_Excerpted text_.
Raymond J. Bourque Arena
- Interactive map of Raymond J. Bourque Arena
- Location: 300 Hale St. Beverly, Massachusetts, 01915
- Coordinates: 42°33′25″N 70°50′51″W﻿ / ﻿42.5569°N 70.8474°W
- Owner: Endicott College
- Operator: Endicott College
- Capacity: Ice Hockey: 1,000
- Surface: Ice
- Field size: 200x85 ft.

Construction
- Groundbreaking: July 29, 2014
- Built: September 2015
- Opened: October 6, 2015
- Cost: $10 million

Tenants
- Endicott Gulls (men's and women's ice hockey) (2015–present)

= Raymond J. Bourque Arena =

Ice hockey arena in Beverly, Massachusetts

The Raymond J. Bourque Arena is an ice hockey arena on the campus of Endicott College in Beverly, Massachusetts. It is home to the Endicott Gulls men's and women's ice hockey programs. The first hockey game was on November 7, 2015, with women's team taking on Johnson & Wales. The total capacity for hockey games is 1,000.

_Written task_. Copy the stretch of the arena text from "Construction" through "games is 1,000." word for word. The lines that come next are separate material, unrelated to the arena text.

_Supplied records_.
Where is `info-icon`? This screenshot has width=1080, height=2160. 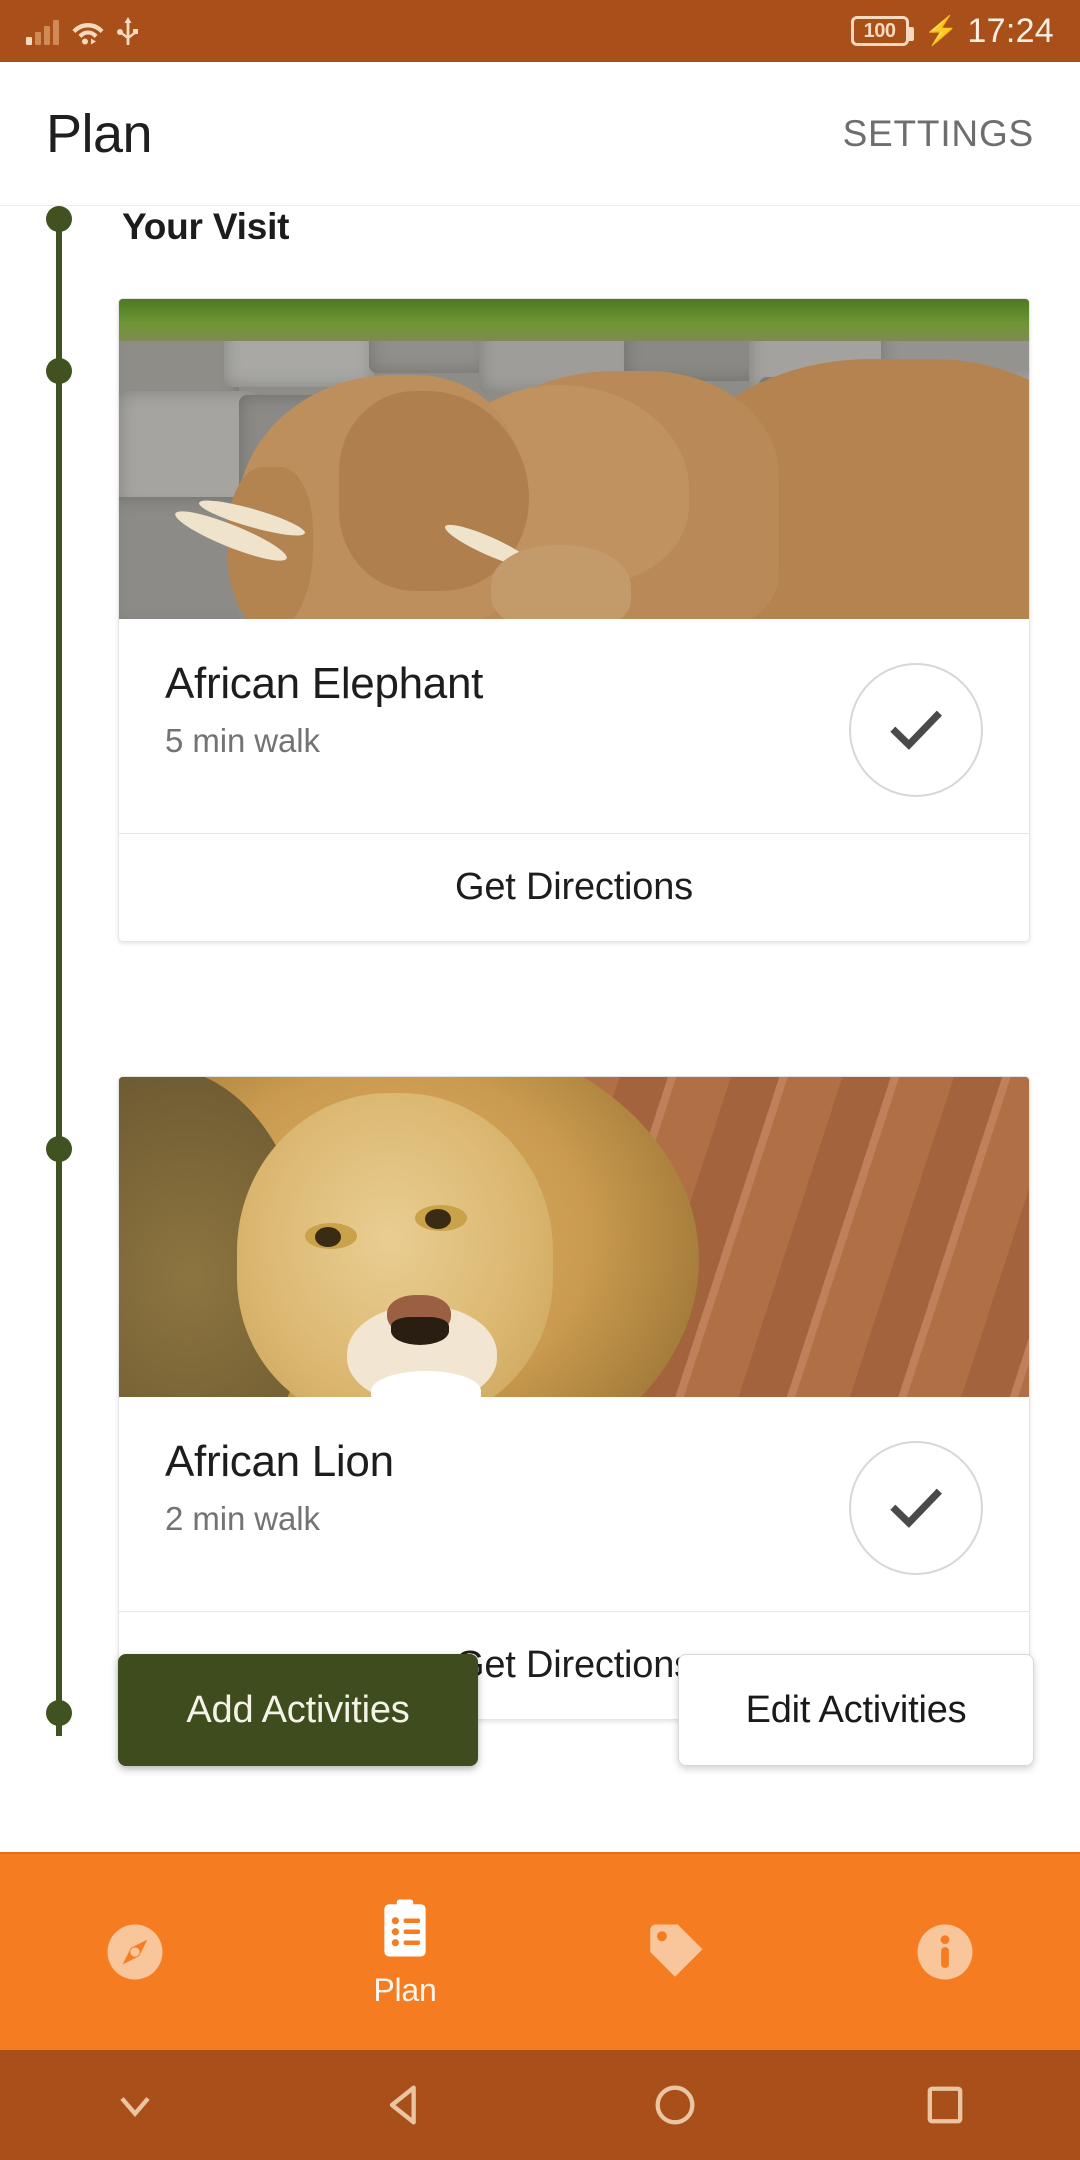 info-icon is located at coordinates (945, 1952).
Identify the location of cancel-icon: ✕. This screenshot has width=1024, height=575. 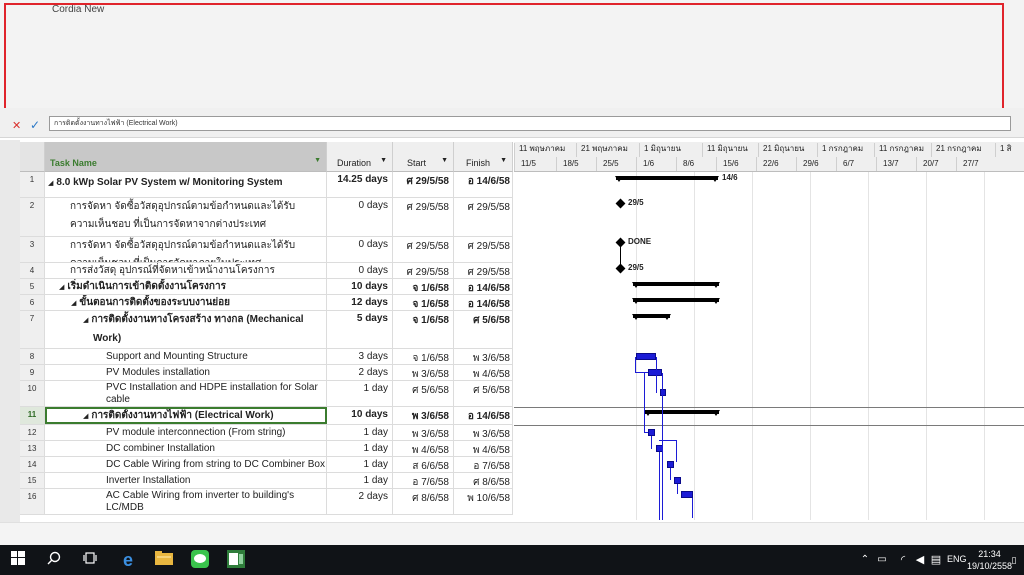
(16, 126).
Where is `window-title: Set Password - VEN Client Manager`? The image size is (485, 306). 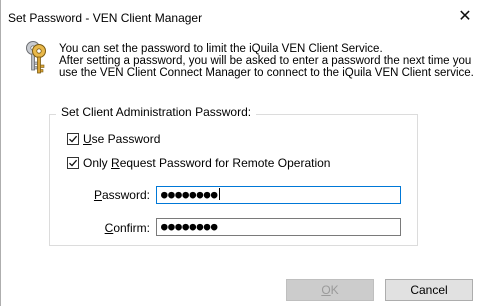 window-title: Set Password - VEN Client Manager is located at coordinates (106, 18).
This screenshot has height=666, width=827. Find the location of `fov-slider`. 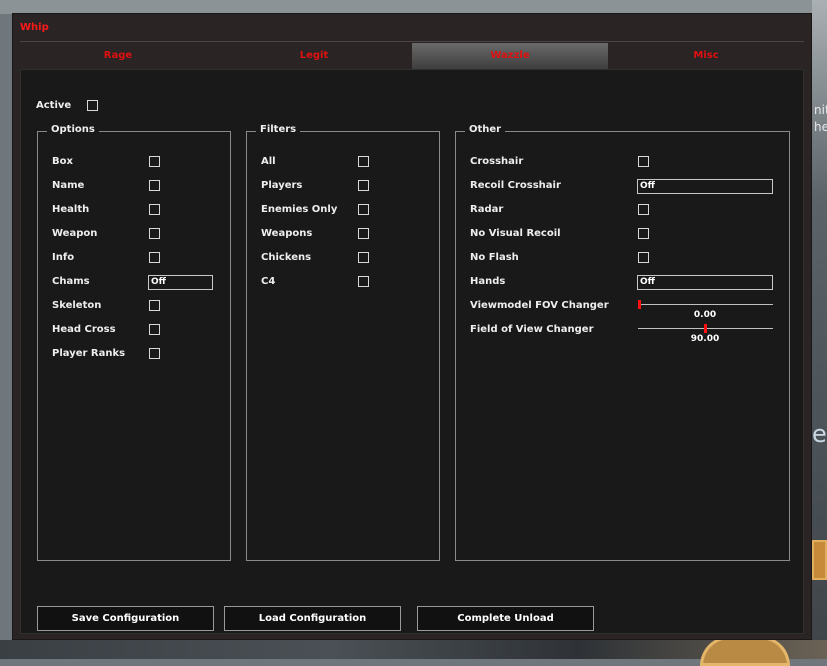

fov-slider is located at coordinates (706, 328).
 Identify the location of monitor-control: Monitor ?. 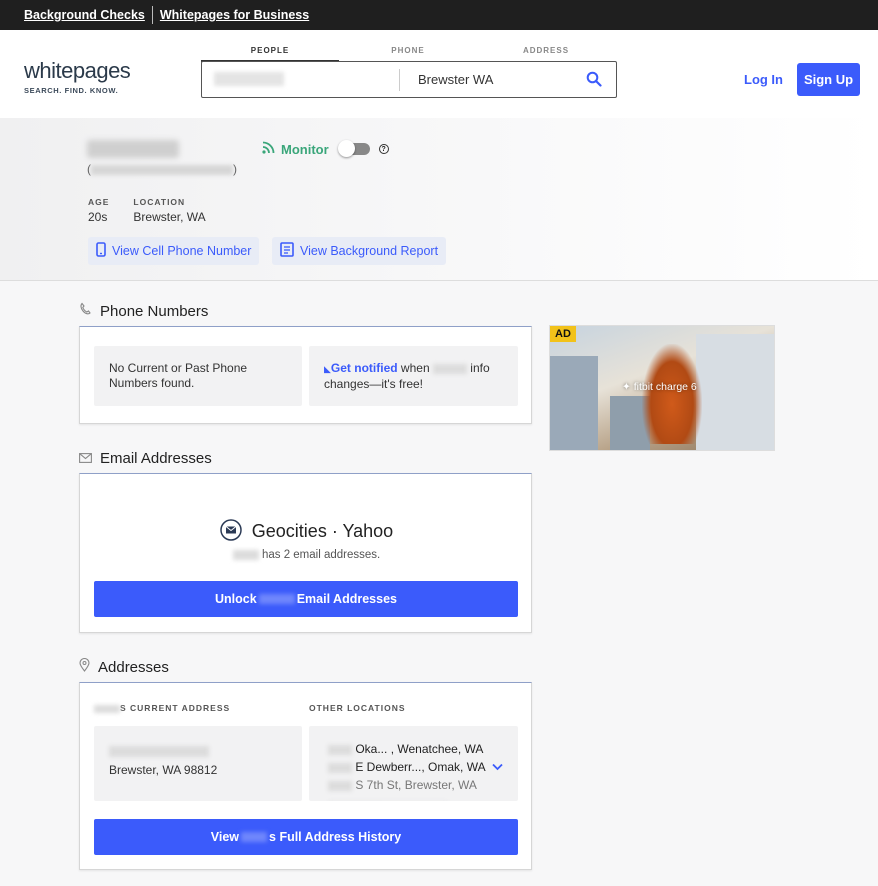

_Exercise result_.
Construction
- Groundbreaking: July 29, 2014
- Built: September 2015
- Opened: October 6, 2015
- Cost: $10 million

Tenants
- Endicott Gulls (men's and women's ice hockey) (2015–present)

= Raymond J. Bourque Arena =

Ice hockey arena in Beverly, Massachusetts

The Raymond J. Bourque Arena is an ice hockey arena on the campus of Endicott College in Beverly, Massachusetts. It is home to the Endicott Gulls men's and women's ice hockey programs. The first hockey game was on November 7, 2015, with women's team taking on Johnson & Wales. The total capacity for hockey games is 1,000.